2. LUZ DO SER

CJAE

Ser é o nome do real

O ato de ser constitui a realidade mais efetiva de todas as coisas, pois tudo o que possui realidade a obtém exclusivamente por meio dele, sendo a quididade — o “o quê” formal da coisa — apenas sua sombra, sem realidade própria.

A principal crítica dirigida a Sohravardi e aos filósofos da primazia da quididade consiste em que estes transformaram o ato de ser em mera abstração, esquecendo que ele é o próprio ato de constituição da realidade.

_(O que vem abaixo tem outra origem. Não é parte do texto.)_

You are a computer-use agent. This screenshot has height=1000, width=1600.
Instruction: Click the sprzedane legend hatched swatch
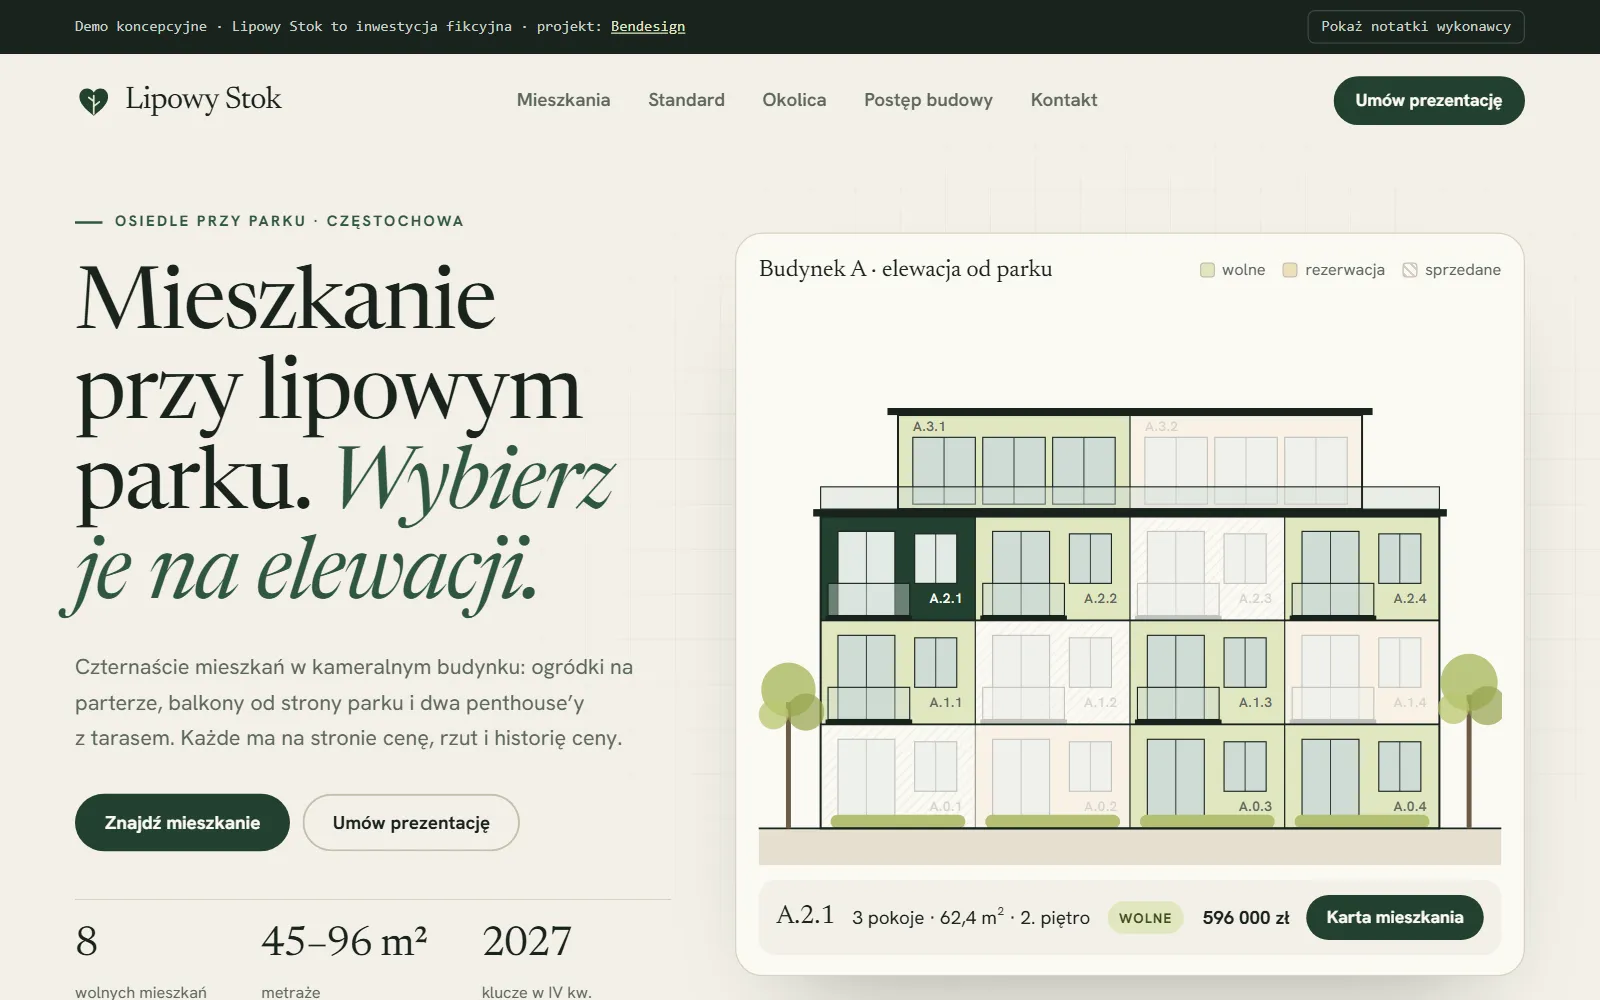coord(1410,270)
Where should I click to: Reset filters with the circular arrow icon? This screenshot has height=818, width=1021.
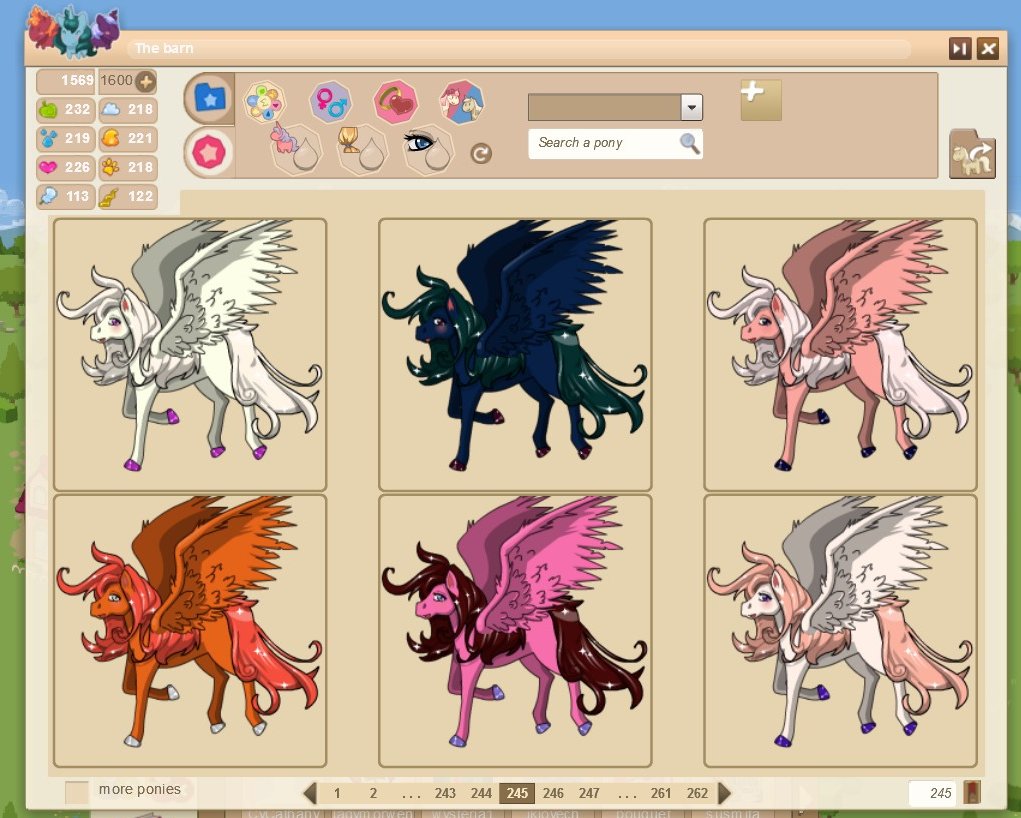click(481, 153)
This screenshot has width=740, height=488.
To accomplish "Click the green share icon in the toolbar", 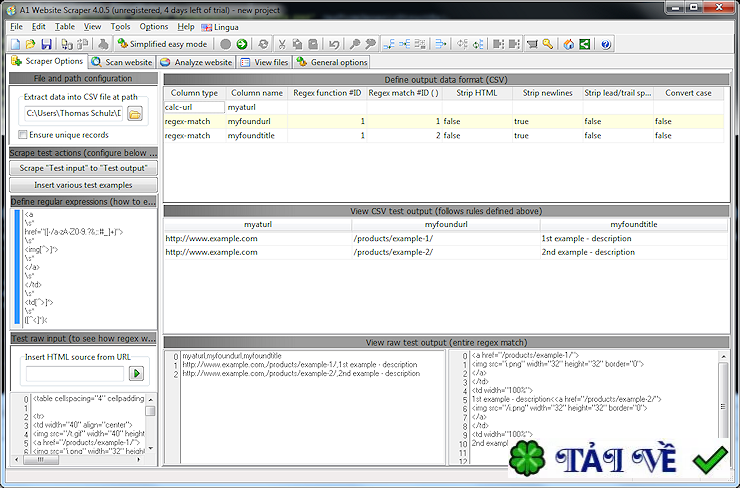I will [x=584, y=44].
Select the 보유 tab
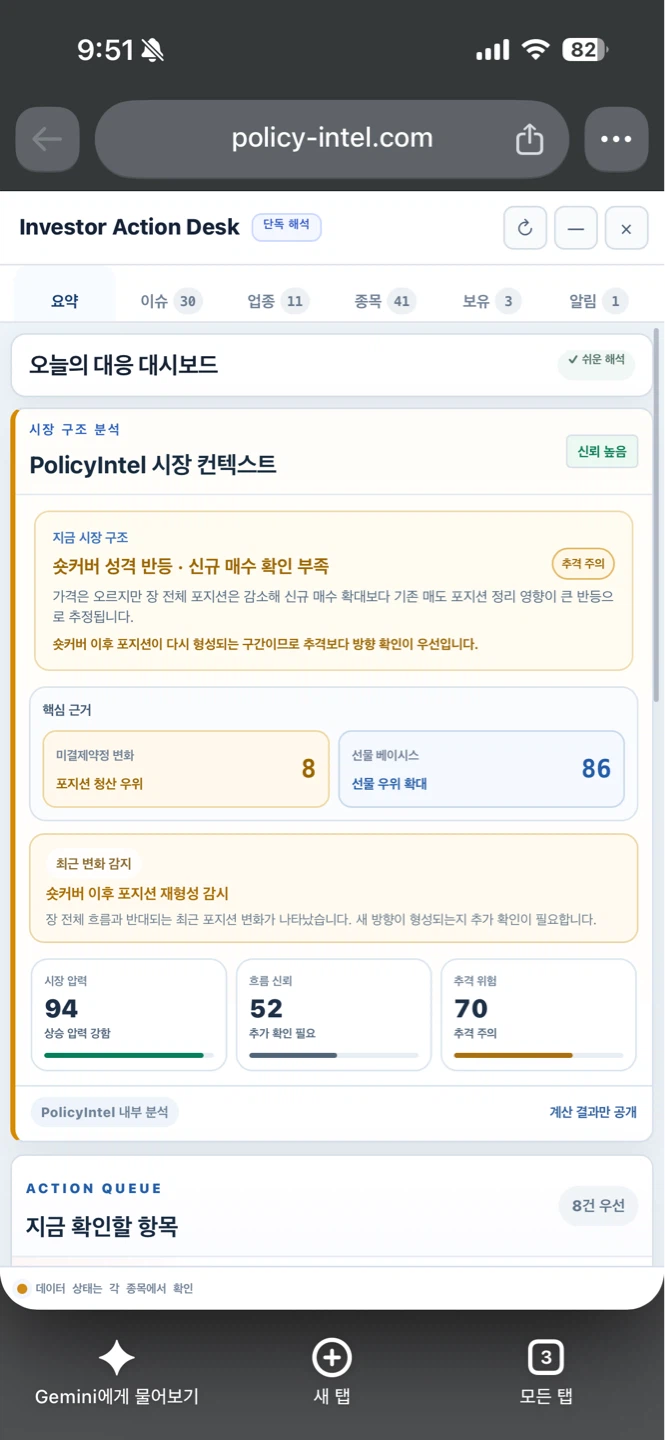Viewport: 665px width, 1440px height. click(492, 301)
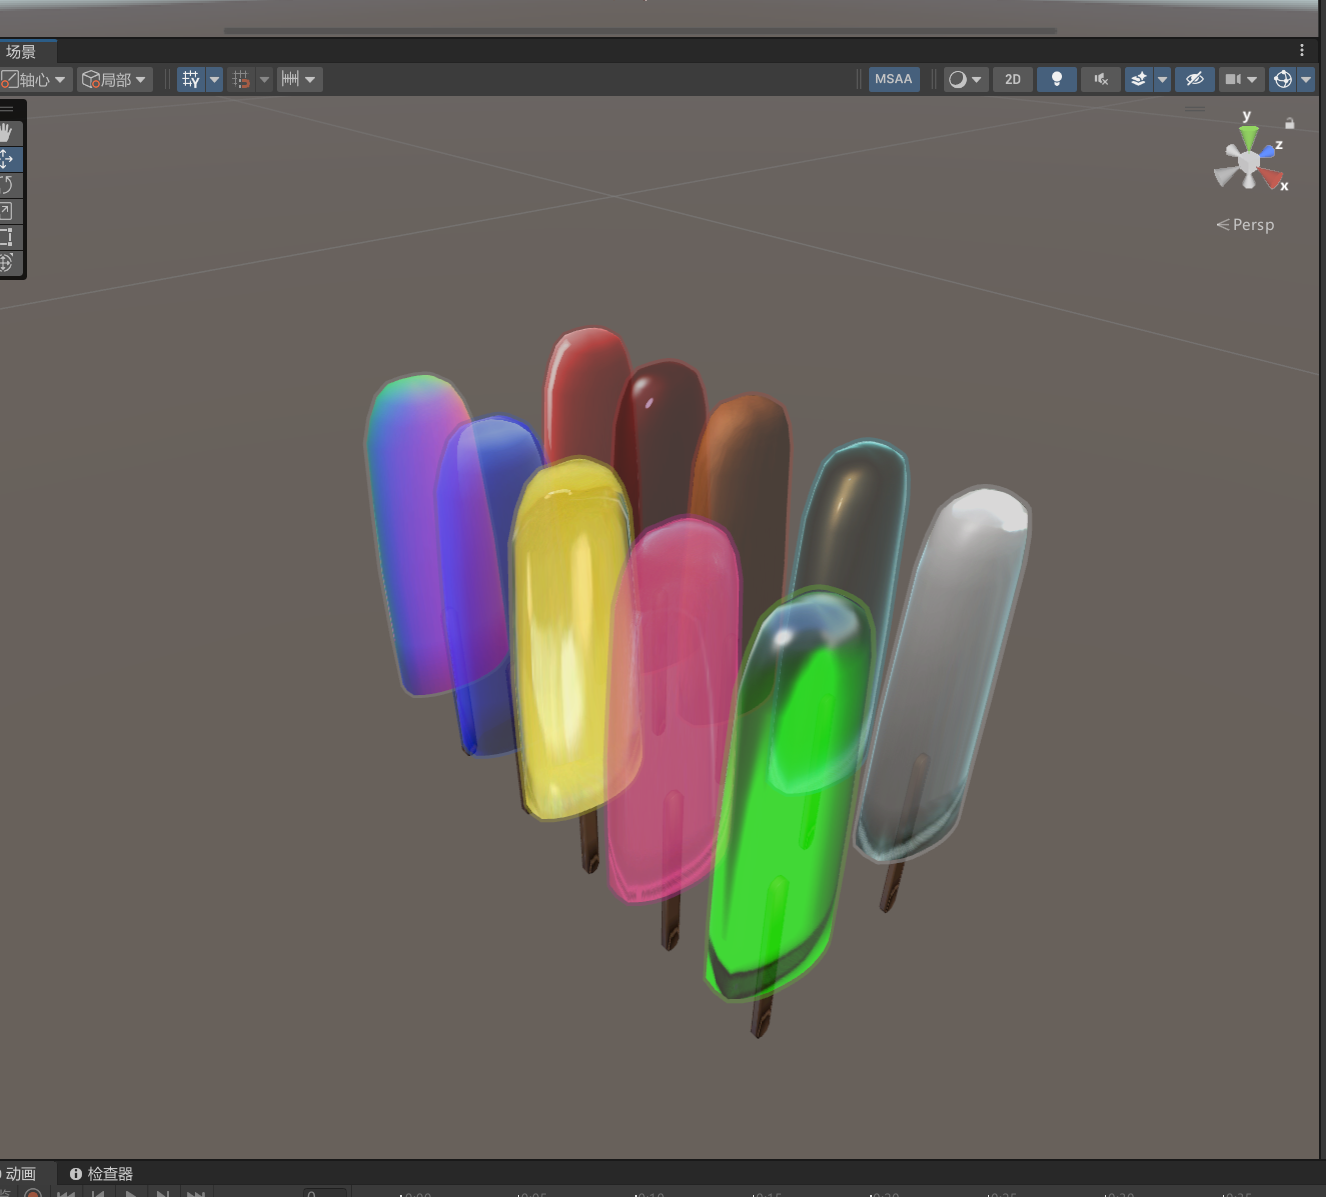Toggle scene lighting with the lightbulb button

[x=1057, y=79]
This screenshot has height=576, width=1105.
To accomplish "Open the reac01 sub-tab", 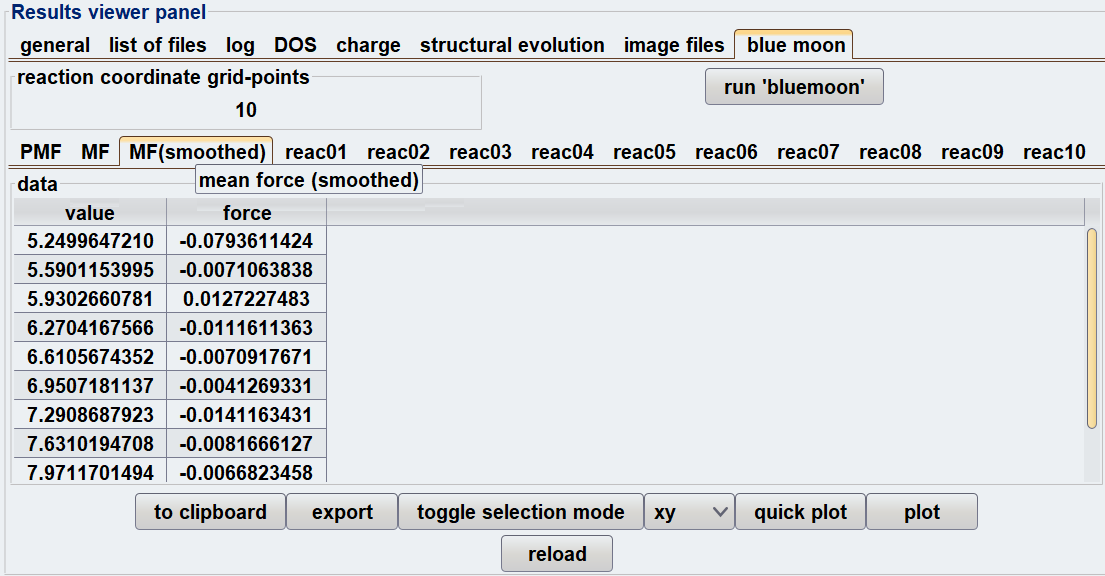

O vocabulário da instauração, próximo ao de Ibn Arabi, é central: o instaurador é ato de ser puro e infinito, e o ato de ser concreto, segundo em relação a essa infinidade divina, é sempre determinado e posto no passivo — instaurado — sendo o espelho da atualidade que nele se exprime.

A contemplação do real

O ato de ser não pode ser representado por definição, descrição ou forma congruente, pois sua apreensão ocorre exclusivamente pela contemplação pura — visão pelos próprios olhos — e não pela compreensão da abstração intelectual.

A contemplação — al-moshahada — implica a coincidência entre o ser que percebe e o ato de ser percebido, suprimindo a distância característica do conhecimento representativo.

Fluxo, hierarquia e diferença

O ato de ser se desdobra em graus que formam uma estrutura hierárquica — expressão da ascensão ao ser e da via negativa — abrangendo a hierarquia da natureza, das almas, das Inteligências e dos três mundos: sensível, imaginal e inteligível.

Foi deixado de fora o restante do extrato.